2. TERM AND TERMINATION
(a) This Agreement shall commence on the date of electronic acceptance and shall continue for one (1) year (the “Initial Term”). At the end of the Initial Term, this Agreement shall automatically renew for successive one (1) year terms (together with the Initial Term, each, a “Term”) unless written notice of non-renewal (email being sufficient) is delivered by Client to SSC at least thirty (30) days prior to the renewal of the then-current Term. SSC may terminate this Agreement and the Program at any time.
(b) Client’s failure to make any Membership Fee payment when due will constitute termination of this Agreement and the Program. Upon termination for any reason, Client will no longer be considered a Member.
3. RELATIONSHIP BETWEEN THE PARTIES
(a) The Client agrees that SSC is an independent contractor of the Client and at no time will be considered employees of the Client.
(b) The Attorney Network is comprised of independent attorneys who have agreed to charge Members the Preferred Pricing. SSC is not affiliated with any attorney or law firm.
4. NO CIRCUMVENTION
(a) Client will not circumvent this Agreement or pursue Preferred Pricing except through the Program.
5. NO REPRESENTATIONS OR WARRANTIES
(a) All information and services provided by SSC are provided “as-is” and “as-available” basis. SSC makes no representations or warranties of any kind, express or implied, including but not limited to, the accuracy, reliability, completeness, or suitability of the content, products, or services offered herein.
(b) To the fullest extent permitted by law, SSC disclaims all warranties, express or implied, including, but not limited to, implied warranties of merchantability, fitness for a particular purpose, and non-infringement. SSC does not warrant that any specific legal services will be performed to any specific standard or that any desired results will be achieved. SSC shall not be liable for any damages of any kind arising from your use of the Program or any legal services provided by any attorney. Any attorney-client relationship will be strictly between the Client and the respective attorney.
6. DISPUTE RESOLUTION, COMPLIANCE WITH LAWS, GOVERNING LAW
(a) This Agreement shall be governed and construed in accordance with the laws of the State of Florida. Any dispute arising out of, or related to, this Agreement shall be brought exclusively in the state or federal courts located in Palm Beach County, Florida. The prevailing party in any litigation arising hereunder shall be entitled to recover from the non-prevailing party its reasonable attorneys’ fees and costs incurred in connection therewith.
7. ADDITIONAL TERMS
(a) Neither party may assign this Agreement without the other party’s prior written consent; except that either party may assign this Agreement, without the other party’s prior written consent, to an entity that acquires all or substantially all of the business or assets of the assigning party.

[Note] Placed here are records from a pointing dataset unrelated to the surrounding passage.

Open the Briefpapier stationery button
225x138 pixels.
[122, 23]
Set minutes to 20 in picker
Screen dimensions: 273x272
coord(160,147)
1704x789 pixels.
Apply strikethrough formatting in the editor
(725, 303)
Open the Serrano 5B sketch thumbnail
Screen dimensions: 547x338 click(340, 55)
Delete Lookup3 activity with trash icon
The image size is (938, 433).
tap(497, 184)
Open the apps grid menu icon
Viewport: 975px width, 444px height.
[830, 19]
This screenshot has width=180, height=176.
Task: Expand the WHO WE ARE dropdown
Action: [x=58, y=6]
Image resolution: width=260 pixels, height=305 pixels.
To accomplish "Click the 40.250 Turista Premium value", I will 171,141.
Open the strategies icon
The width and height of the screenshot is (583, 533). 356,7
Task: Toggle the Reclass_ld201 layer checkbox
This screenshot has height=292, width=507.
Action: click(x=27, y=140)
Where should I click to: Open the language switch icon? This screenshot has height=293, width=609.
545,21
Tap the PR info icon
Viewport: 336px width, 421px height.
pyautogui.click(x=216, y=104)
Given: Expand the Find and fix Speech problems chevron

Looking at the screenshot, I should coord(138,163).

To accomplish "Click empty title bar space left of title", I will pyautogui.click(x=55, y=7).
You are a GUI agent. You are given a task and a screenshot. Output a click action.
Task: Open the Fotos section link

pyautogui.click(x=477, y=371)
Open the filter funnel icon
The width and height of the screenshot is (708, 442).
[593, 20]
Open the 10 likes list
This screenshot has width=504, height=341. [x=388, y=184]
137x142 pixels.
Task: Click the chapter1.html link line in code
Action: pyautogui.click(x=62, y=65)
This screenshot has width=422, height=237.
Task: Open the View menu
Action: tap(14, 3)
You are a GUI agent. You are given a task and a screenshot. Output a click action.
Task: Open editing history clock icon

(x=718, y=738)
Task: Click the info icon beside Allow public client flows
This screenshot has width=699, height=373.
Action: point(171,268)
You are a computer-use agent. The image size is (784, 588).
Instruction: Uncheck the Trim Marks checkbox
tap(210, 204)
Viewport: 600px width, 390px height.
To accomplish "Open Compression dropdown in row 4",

(b) This Agreement is the entire agreement of the parties relating to the subject matter hereof and supersedes any prior agreements, communications and understandings between them, whether written or oral, with respect to the same subject matter. No amendment, modification or supplement to this Agreement shall be binding, unless it is in writing and signed by the parties.
(c) Sections 4 through 7 of this Agreement shall survive termination.